- Prezentowany fragment
--------

Trwa cicha wojna między Tuskiem a Trzaskowskim. Ten sondaż nie poprawi humoru liderowi PO

2023-03-30, 11:48

Trwa cicha wojna między Tuskiem a Trzaskowskim. Ten sondaż nie poprawi humoru liderowi PO
Rafał Trzaskowski wśród opozycji ma większe poparcie niż Donald Tusk . Foto: RafałTrzaskowski/Facebook

Ciemne chmury zbierają się nad szefem PO Donaldem Tuskiem. Najnowszy sondaż IPSOS wskazuje, że po ewentualnie wygranych wyborach według zwolenników partii opozycyjnych lepszym premierem od Donalda Tuska byłby Rafał Trzaskowski. Czy to początek wymiany lidera?

Obecnie lokomotywą wyborczą Platformy Obywatelskiej jest jej lider Donald Tusk. To on bierze na siebie cały ciężar spotkań z potencjalnymi wyborcami. Szkopuł w tym, że nie przekłada się to na jego poparcie społeczne wśród wyborców opozycji.

Ankieterzy w sondażu dla OKO.press i TOK FM z przedsiębiorstwa z branży badań rynku Ipsos zadali Polakom pytanie: czy chciał(a)by Pan(i), żeby Rafał Trzaskowski został premierem, jeśli opozycja wygra wybory parlamentarne i przejmie władzę od PiS?”.

Wynik? 34 proc. Polaków odpowiedziało "Tak", 54 proc. - "Nie", pozostałych 12 proc. nie miało zdania.

Jak zauważają autorzy sondażu "wynik Trzaskowskiego w całej populacji jest podobny do wyniku Tuska: obaj politycy nie budzą specjalnego entuzjazmu wśród ogółu Polaków. Natomiast wśród tych badanych, którzy jednocześnie deklarują udział w wyborach i oddanie głosu na jedną z partii prodemokratycznych, proporcje dają do myślenia."

I tak 75 proc. badanych sympatyków opozycji widzi Rafała Trzaskowskiego w roli premiera po wygranych wyborach. Tymczasem Donalda Tuska w tej roli widzi 8 proc. mniej badanych.

Bilans jest następujący:

  • wśród wyborców KO: Tusk ma bilans +64, Trzaskowski +69;
  • wśród wyborców Lewicy Tusk ma bilans +14, Trzaskowski +55;
  • wśród wyborców Polski 2050 Tusk ma bilans -18, Trzaskowski +40;
  • wśród wyborców PSL Tusk ma bilans +23, Trzaskowski +25.

Trzaskowski budzi też mniejszą niechęć wyborców PiS i Konfederacji.

Czy to początek wymiany lidera?

Do opinii publicznej przebijają się głosy o potrzebie zmiany "lokomotywy wyborczej".

- To miałoby sens - mówi dla "Super Expressu" Marcin Święcicki z PO. - Jeżeli kierownictwo partii, z Donaldem Tuskiem na czele, podejmie taką decyzję, to mogłaby pozytywnie wpłynąć na Platformę. Trzaskowski ma olbrzymi potencjał i kwalifikacje do kierowania rządem – dodaje były prezydent Warszawy.

--------

- Twoje zadanie
Napisz dalszy ciąg artykułu o sondażu Ipsos porównującym Tuska i Trzaskowskiego, zaczynając po jego ostatnim zdaniu.

- Blok danych
--------

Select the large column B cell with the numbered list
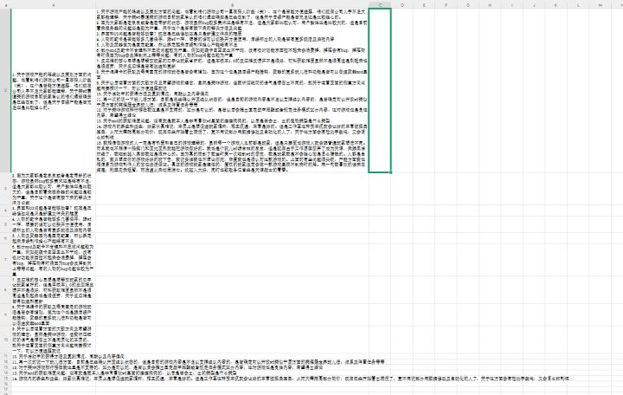Viewport: 623px width, 395px height. [232, 90]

--------

- Odpowiedź do zadania
Tymczasem Julia Pitera zwraca uwagę na jedną, ale bardzo istotną słabość tego pomysłu. Twórca Campus Polska ciągle, jej zdaniem, myśli o zastąpieniu Andrzeja Dudy, którego nie zdołał pokonać w wyborach prezydenckich. - Mam wrażenie, że Trzaskowskiemu znacznie bardziej odpowiadałyby wybory na prezydenta Polski niż bieżąca polityka partyjna. To nie jest jego temperament - zdradza w "Super Expresie" bliska kiedyś współpracowniczka Donalda Tuska.

Wielkim znakiem zapytania jednak pozostaje, jak Rafał Trzaskowski zamierza pogodzić obowiązki prezydenta Warszawy z udziałem w kampanii parlamentarnej?

"Wieczna nadzieja obozu liberalnego"

Co ważne, w połowie marca zaufanie do prezydenta zbadał dla serwisu LokalnaPolityka.pl Instytutu Badań Samorządowych. Rafał Trzaskowski jest masowo popierany przez kobiety i wyborców lewicowych, ale niezbyt ufają mu mężczyźni czy mieszkańcy wsi.

Jak zauważają eksperci, Trzaskowski woli stać nieco z boku polityki.

- Pozostanie w centrum polityki, ale jednak nieco z boku, okazało się najbardziej racjonalnym wyborem Trzaskowskiego i jego środowiska. Dlatego w interesie Trzaskowskiego jest dalsze stanie z boku, przyglądanie się i cierpliwe czekanie na swój moment. Bycie wieczną nadzieją obozu liberalnego - powiedział dla Interii prof. Rafał Chwedoruk, politolog z Uniwersytetu Warszawskiego.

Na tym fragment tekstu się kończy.